SEPTA Shows Off Quiet New Electric Bus to Public

The battery-powered, emission-free electric bus is quiet and rides smooth as silk. It will show up on two South Philly SEPTA routes next year.


Photo: Sandy Smith

While it was busy getting the crowds to and from the Democratic National Convention, SEPTA took time out on Thursday (July 28th) to show the locals and visitors a glimpse of the future.

That glimpse took the form of a Proterra Catalyst battery-powered electric bus parked in front of SEPTA’s Center City headquarters in the middle of the day.

SEPTA ordered 25 of these buses in late April after winning a Low or No Emission Vehicle Deployment Grant from the Federal Transit Administration. SEPTA used the grant, which totals $2,585,075, to cover the difference in cost between the more expensive battery-electric buses and the diesel-electric hybrids it normally buys.

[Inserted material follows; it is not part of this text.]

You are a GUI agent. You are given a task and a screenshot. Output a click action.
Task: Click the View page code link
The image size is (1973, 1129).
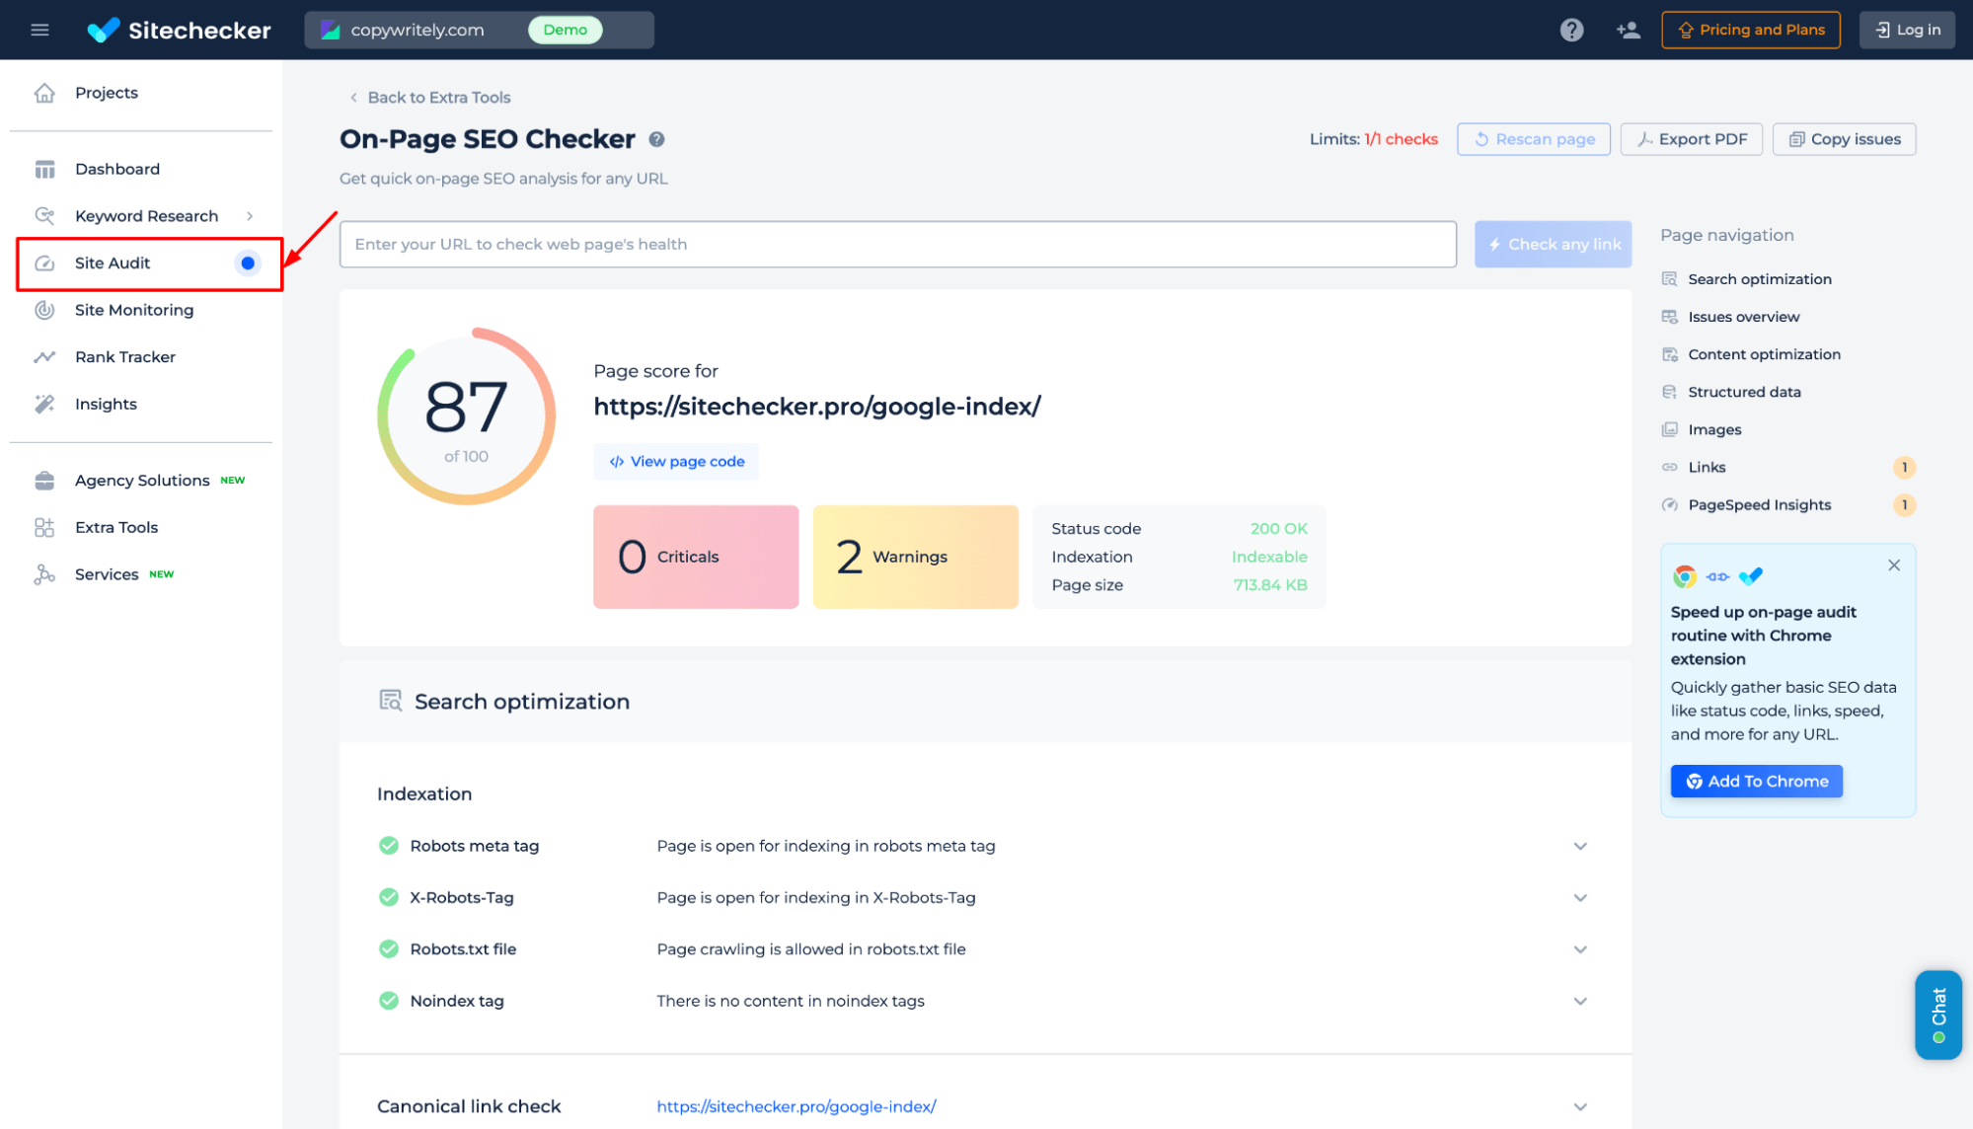pos(677,461)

Unlike most FTA grants, this one allowed transit agencies to specify partners for vehicle supply and procurement. SEPTA began talks in 2014 with PECO Energy about obtaining electric buses from Proterra, a South Carolina-based company in which PECO parent Exelon holds an investment stake.

The buses SEPTA is buying are the Proterra models that are designed to charge quickly for use in round-the-clock service. Proterra says these buses can travel 50 miles in light traffic, or 30 miles in city conditions, before requiring a recharge.

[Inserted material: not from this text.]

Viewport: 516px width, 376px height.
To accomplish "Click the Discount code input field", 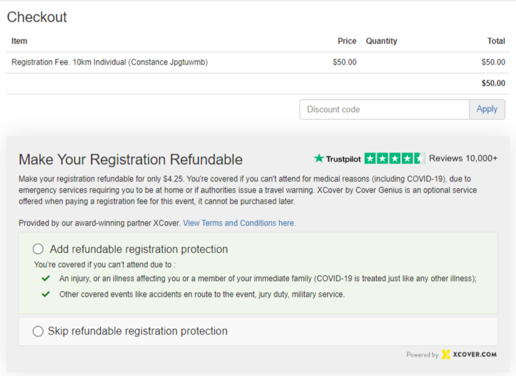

SEPTA plans to deploy the buses on its two South Philadelphia crosstown bus routes, Route 29 on Tasker and Morris streets and Route 79 on Snyder Avenue. The purchase price includes the charging stations needed to recharge the batteries both at the ends of the lines and at the bus depot. In regular service, the batteries can be fully recharged in five minutes. The batteries are charged via contact between an overhead supply cable and a metal contact box mounted on the roof of the bus.

“Because the bus body is made of composite materials, the bus can charge while picking up and dropping off passengers,” said PECO spokesperson Ben Armstrong.

On a test ride around Center City, the bus was extremely quiet, with the only noise coming from its air conditioning unit. Because it has only the batteries and a traction motor under the rear seats, it also has a low center of gravity and thus rounds corners more smoothly than the hybrids.

The new buses will enter service next year.